To add on people are returning back to their villages due to the lockdowns imposed in the metropolitan cities.

Way forward

  1. Affordable medical facilities are provided to people living in rural areas.
  2. Medical colleges need to encourage students to visit rural areas and understand the healthcare requirements of poor and downtrodden.
  3. Doctor in the government service must mandatorily serve in rural areas before getting his/her first promotion.
  4. Young doctors at grass roots level need to be sensitive to patients and their family.
  5. Private sector need to work with a spirit of altruism, commitment and missionary zeal in providing modern and affordable healthcare facilities in the rural areas and bridge the urban- rural divide.
  6. Medical associations should campaign to educate people on preventing lifestyle diseases which are slowly penetrating even the rural areas.

Conclusion

Pandemics such as Covid-19 starkly remind us that public health systems are core social institutions in any society. The government has made several efforts to address the shortfall in the public health system through the schemes like the National Medical Commission (NMC) Act, 2019, Pradhan Mantri Bhartiya Janaushadhi Pariyojana, Pradhan Mantri – Jan Arogya Yojana etc.
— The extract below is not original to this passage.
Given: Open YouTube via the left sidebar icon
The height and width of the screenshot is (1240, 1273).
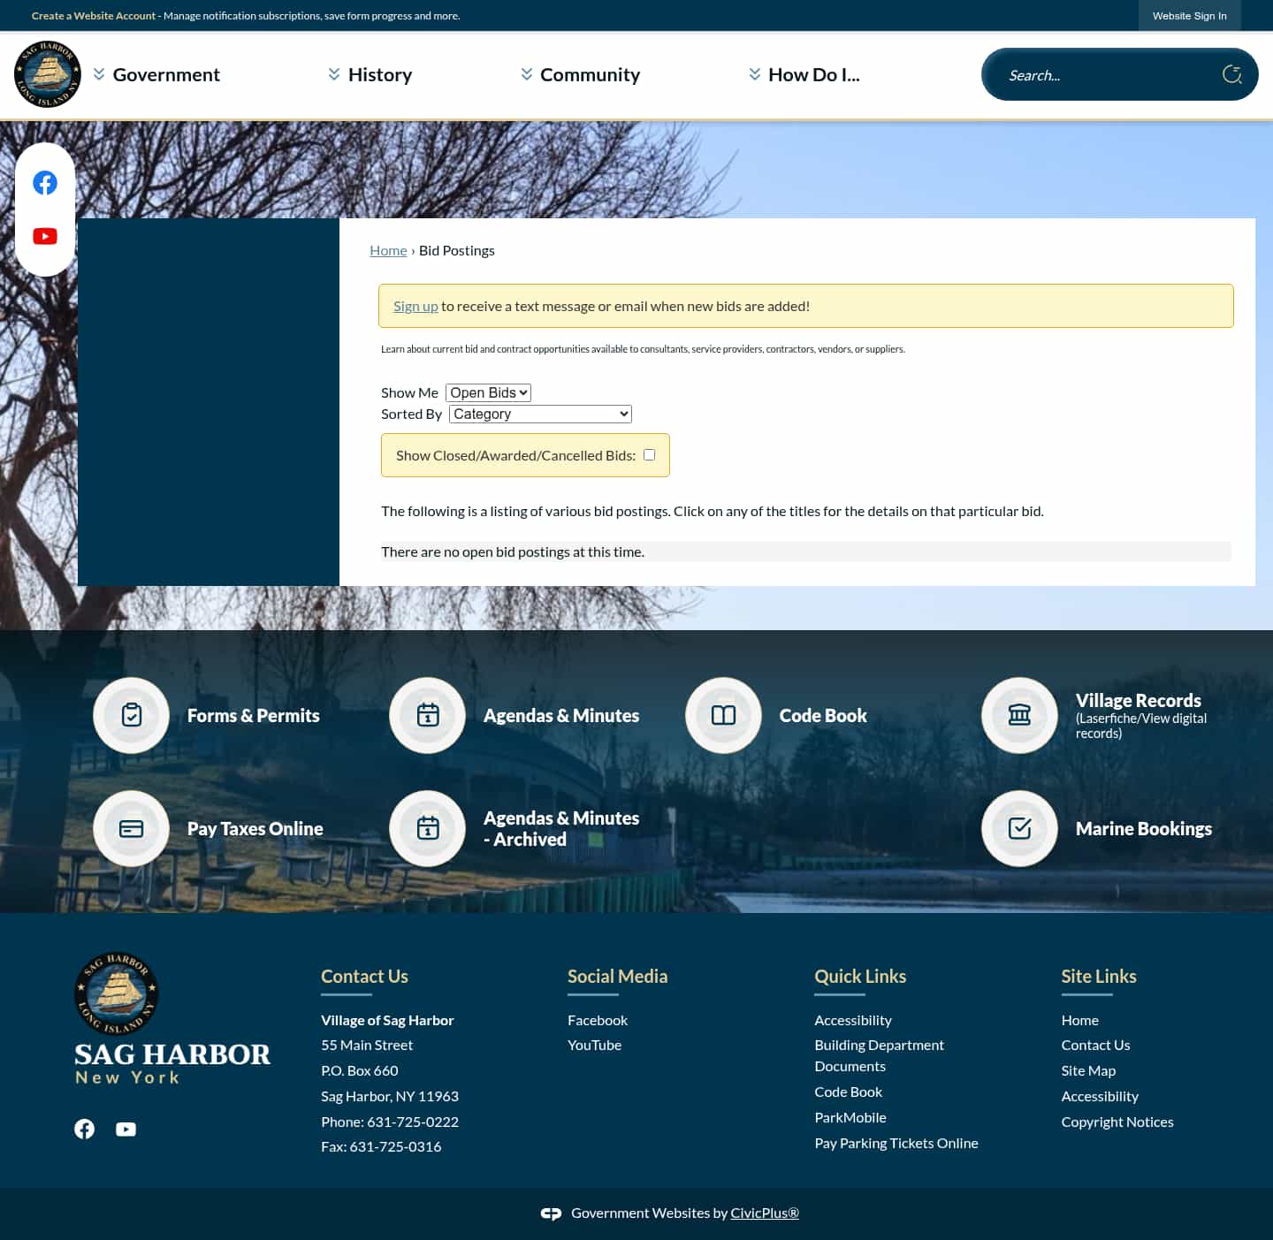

However, the need of the hour is an adequate investment, for creating a health system that can withstand any kind of public health emergencies, deliver universal health coverage and meet the targets of the Sustainable Development Goals.

 

Topic: Government policies and interventions for development in various sectors and issues arising out of their design and implementation.
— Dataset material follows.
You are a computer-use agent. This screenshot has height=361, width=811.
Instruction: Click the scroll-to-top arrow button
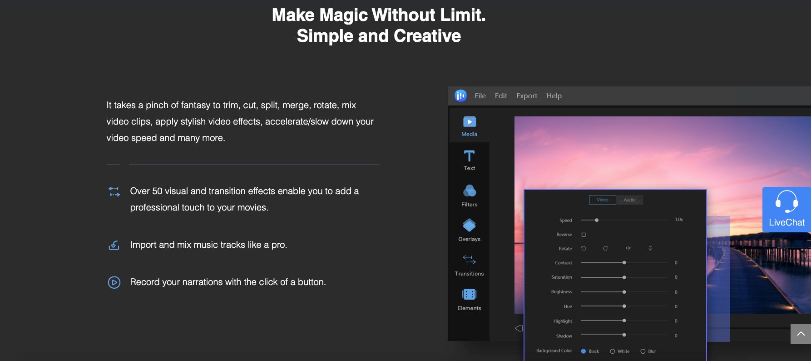click(x=801, y=334)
3. By highlighting the encounters in center-state relations, discuss the need for federal alliance for better governance in India. (250 words)

Reference:  The Hindu

Why the question:

The author in the article explains that there needs to be a federal coalition to preserve the idea of a plural India, in terms of culture and politics.

Key Demand of the question:

Discuss the need for federal alliance for better governance in India.

Directive:

Discuss – This is an all-encompassing directive – you have to debate on paper by going through the details of the issues concerned by examining each one of them. You have to give reasons for both for and against arguments.

Structure of the answer:

Introduction:

One can start with recent encounters between centre and state.

Body:

The answer body must have the following aspects covered:

Discuss the issue between centre and States which is often seen as a challenge to development. Explain the past to present experiences; while coalition governments in the past enabled the rise and the visibility of regional businesses in post-reform India, the current dispensation is working towards centralizing economic power in conjunction with political centralization. It is becoming clear that aligning politically with the BJP is critical to do business.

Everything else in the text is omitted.